There’s a very unusual sentence near the beginning of the letter that class action lawyer Steve Berman of Hagens Berman Sobol Shapiro sent Monday to U.S. District Judge Denise Cote of Manhattan. Cote is presiding over the consolidated antitrust litigation in which the Justice Department, 33 U.S. states and territories and a class of book purchasers have accused Apple of conspiring with publishers to fix e-book prices. A year ago, after a bench trial of the Justice Department’s case, Cote found Apple liable for violating federal antitrust law. Since then, the company has been pursuing an appeal of the liability decision at the 2nd U.S. Circuit Court of Appeals while continuing to battle with the states and private plaintiffs in Cote’s courtroom.
Berman’s letter on Monday informed the judge that Apple has agreed to a binding settlement with the consumer class and the states. But there’s a catch, he wrote: “Any payment to be made by Apple under the settlement agreement will be contingent on the outcome of that appeal.”
What? The whole point of settlements is to eliminate uncertainty for both sides.

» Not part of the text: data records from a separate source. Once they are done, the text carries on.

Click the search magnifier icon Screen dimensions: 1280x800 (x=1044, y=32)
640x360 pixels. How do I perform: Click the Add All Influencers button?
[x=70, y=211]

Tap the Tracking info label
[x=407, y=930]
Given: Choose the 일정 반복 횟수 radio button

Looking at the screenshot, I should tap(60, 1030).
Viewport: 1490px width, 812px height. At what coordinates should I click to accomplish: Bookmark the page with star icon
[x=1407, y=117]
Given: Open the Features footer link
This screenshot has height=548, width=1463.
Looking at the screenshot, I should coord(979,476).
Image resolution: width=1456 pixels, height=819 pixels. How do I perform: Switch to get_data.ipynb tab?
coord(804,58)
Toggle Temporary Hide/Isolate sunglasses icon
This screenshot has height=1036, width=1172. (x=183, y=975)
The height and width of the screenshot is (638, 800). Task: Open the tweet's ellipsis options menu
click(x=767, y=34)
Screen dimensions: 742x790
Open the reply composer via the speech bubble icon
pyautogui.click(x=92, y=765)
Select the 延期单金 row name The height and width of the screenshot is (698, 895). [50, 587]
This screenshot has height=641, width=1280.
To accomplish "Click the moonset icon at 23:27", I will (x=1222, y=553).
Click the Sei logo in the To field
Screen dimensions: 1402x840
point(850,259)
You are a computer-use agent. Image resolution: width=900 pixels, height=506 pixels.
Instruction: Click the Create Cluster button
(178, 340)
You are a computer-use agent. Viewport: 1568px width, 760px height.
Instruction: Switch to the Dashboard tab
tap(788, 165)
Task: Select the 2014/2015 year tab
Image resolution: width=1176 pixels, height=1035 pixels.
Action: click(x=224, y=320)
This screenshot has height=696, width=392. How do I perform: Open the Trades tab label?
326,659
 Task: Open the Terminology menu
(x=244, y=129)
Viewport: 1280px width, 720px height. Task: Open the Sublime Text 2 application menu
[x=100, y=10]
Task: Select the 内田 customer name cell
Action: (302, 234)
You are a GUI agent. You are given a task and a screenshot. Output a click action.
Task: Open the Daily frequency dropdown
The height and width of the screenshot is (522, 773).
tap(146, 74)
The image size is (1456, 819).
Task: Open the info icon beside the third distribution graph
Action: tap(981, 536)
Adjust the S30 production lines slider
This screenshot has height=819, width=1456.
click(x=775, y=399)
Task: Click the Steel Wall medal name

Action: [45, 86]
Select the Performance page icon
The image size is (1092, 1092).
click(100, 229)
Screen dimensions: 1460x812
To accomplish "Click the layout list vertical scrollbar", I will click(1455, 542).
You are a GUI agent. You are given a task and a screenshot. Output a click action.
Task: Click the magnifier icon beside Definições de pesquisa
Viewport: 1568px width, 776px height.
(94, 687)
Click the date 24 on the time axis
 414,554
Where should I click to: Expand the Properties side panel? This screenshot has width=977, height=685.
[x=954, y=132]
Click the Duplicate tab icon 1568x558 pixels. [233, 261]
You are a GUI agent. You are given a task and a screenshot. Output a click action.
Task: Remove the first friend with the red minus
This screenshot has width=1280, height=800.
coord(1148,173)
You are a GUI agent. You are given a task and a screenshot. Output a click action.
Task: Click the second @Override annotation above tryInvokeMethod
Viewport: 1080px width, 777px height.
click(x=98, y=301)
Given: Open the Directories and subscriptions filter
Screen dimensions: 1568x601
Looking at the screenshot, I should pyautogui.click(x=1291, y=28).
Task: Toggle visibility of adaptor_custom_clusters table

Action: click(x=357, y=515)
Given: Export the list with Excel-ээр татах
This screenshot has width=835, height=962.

Yet according to Berman’s letter, this deal hinges on the uncertain outcome of Apple’s appeal to the 2nd Circuit. That didn’t make any sense to me. Almost all of the leverage in this case right now belongs to the class and the state AGs. Apple’s liability under federal antitrust law has already been established in the Justice trial, and Cote ruled earlier this month that her liability opinion also puts Apple on the hook under the laws of the 24 states that are seeking penalties. The only issue to be decided at the second e-books trial, which was scheduled to begin on Aug. 25, was how much Apple would have to pay — and the consumers and state AGs had experts who said Apple owed them as much as $840 million, even before the trebling available under federal antitrust law.
Apple’s only bargaining chip was the possibility that its lawyers at Gibson, Dunn & Crutcher would win the company’s appeal of Cote’s liability decision from the Justice case. So why, I wondered, would the state AGs and Berman — one of the most experienced antitrust class action lawyers in the country — agree to a deal that appears to undercut their bargaining power and inflate Apple’s leverage?
I don’t think they did. I have a feeling that when the states and Hagens Berman file their memo of understanding with Apple, sometime in the next 30 days, we’re going to see a new kind of settlement structure — one that’s tailored to the peculiar circumstances of this case, in which money damages claims by the states and class action plaintiffs live or die with Apple’s appeal in the separate, but intertwined, Justice proceeding.